# What is a frequency transformer



## Jokerzwild (Jun 11, 2009)

What is a frequency transformer hooked directly to a motor. What I believe it does but can be way off, allowes you to raise the HZ on the motor?


----------



## major (Apr 4, 2008)

Jokerzwild said:


> What is a frequency transformer hooked directly to a motor. What I believe it does but can be way off, allowes you to raise the HZ on the motor?


Hey joke,

Never heard of such a thing. Got a reference?

There are frequency converters which are effectively motor/generator sets. Is that what you mean?

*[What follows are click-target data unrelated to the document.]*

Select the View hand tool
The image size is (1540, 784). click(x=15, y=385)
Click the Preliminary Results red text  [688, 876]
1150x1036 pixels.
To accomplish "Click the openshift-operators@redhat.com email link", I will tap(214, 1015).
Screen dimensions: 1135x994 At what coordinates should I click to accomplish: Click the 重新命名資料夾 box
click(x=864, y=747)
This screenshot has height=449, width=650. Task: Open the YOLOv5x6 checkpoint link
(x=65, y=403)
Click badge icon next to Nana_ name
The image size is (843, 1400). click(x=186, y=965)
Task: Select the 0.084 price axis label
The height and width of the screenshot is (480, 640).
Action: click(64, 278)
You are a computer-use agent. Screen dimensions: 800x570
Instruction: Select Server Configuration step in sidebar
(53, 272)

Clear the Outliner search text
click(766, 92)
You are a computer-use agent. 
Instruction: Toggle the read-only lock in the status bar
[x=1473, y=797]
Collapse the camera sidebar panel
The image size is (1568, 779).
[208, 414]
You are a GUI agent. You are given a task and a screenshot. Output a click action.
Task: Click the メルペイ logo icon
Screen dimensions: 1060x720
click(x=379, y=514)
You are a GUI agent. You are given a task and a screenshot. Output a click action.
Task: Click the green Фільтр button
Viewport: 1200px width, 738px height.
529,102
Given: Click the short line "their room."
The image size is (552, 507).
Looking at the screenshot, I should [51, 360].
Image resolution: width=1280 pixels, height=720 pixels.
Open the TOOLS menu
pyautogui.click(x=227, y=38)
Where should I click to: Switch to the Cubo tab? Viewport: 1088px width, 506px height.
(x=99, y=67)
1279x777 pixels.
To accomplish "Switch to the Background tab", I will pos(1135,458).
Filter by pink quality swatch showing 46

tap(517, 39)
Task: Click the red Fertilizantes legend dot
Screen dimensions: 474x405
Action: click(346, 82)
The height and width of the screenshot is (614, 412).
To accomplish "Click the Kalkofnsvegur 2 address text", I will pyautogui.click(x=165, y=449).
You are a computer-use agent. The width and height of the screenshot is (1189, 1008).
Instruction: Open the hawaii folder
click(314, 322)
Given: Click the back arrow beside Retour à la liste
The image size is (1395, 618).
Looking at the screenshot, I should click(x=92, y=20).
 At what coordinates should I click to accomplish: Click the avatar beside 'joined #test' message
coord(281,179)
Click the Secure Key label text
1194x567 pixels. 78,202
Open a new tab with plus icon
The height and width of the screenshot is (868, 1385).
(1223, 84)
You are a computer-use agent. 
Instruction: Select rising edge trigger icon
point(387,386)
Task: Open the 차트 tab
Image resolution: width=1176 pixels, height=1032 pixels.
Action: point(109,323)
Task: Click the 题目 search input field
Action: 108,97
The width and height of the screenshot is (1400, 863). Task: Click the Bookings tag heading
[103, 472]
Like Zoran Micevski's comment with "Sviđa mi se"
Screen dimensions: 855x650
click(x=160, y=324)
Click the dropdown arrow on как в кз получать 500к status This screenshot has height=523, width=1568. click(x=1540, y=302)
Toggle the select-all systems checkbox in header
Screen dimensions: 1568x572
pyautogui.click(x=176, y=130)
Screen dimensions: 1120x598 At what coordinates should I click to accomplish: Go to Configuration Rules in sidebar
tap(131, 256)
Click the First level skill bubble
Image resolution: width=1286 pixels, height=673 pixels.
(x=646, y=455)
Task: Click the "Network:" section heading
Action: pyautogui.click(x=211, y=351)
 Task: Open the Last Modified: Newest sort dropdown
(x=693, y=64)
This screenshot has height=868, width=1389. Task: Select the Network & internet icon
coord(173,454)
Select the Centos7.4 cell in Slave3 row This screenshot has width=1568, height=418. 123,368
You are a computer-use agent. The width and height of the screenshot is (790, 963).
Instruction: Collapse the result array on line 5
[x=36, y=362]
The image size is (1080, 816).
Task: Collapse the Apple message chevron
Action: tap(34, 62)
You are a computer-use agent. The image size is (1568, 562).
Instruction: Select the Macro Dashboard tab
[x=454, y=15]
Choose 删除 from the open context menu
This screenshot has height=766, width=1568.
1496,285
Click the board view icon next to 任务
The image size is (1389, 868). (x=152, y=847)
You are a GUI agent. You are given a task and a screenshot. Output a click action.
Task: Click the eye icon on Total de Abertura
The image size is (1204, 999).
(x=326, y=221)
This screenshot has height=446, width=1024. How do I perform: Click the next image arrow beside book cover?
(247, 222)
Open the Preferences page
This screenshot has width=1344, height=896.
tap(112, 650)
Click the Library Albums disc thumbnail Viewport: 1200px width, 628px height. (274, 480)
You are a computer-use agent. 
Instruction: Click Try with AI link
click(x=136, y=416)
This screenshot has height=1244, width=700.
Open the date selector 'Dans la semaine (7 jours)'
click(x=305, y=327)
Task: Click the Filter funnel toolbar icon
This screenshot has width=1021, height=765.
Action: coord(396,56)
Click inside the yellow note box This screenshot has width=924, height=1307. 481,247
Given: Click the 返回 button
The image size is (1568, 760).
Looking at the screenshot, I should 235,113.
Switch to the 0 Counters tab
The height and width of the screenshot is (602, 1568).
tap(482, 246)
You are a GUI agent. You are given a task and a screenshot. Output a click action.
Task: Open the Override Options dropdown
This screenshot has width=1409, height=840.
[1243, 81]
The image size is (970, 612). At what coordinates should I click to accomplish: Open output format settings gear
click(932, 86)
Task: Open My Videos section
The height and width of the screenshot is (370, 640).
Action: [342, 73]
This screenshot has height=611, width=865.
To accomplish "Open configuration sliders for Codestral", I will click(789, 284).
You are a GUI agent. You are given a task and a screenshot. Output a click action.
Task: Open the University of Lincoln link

Nothing of which I am aware of relating to EVs.

Regards,

major


----------



## Jokerzwild (Jun 11, 2009)

Yea:
This is what the factory told me and we discussed raising their Hz on the motor for more RPM's. 
This was there reply:
About this type, it is no problem to do after consulting from our enginner, he said all the parameters can reach to your demands, if you agree to take with the frequency transformer, use it you can adjust all the speeds according to your inquiry.


----------



## bliksem (Aug 3, 2009)

Totally not usable for an EV application. They are very heavy.
Essentially it is a motor turning another motor . The one will have ie. 2 poles the other 8 . That way you can increase the output frequency. Speed control is done by switching between 2 pole to 4 to 8 to 16 . You cannot get variable speed control . Essentially you will have 3 motors in your EV doing the work of 1,
with reduced efficiency of course. 


There are frequency transformers using only 1 motor (still an extra motor ) but you will not have a speed range. Mostly used for converting single phase to 3 phase , see Rotary Converter.


----------



## Tesseract (Sep 27, 2008)

Jokerzwild said:


> Yea:
> *This is what the factory told me* and we discussed raising their Hz on the motor for more RPM's.
> This was there reply:
> About this type, it is no problem to do after consulting from our enginner, he said all the parameters can reach to your demands, if you agree to take with the frequency transformer, use it you can adjust all the speeds according to your inquiry.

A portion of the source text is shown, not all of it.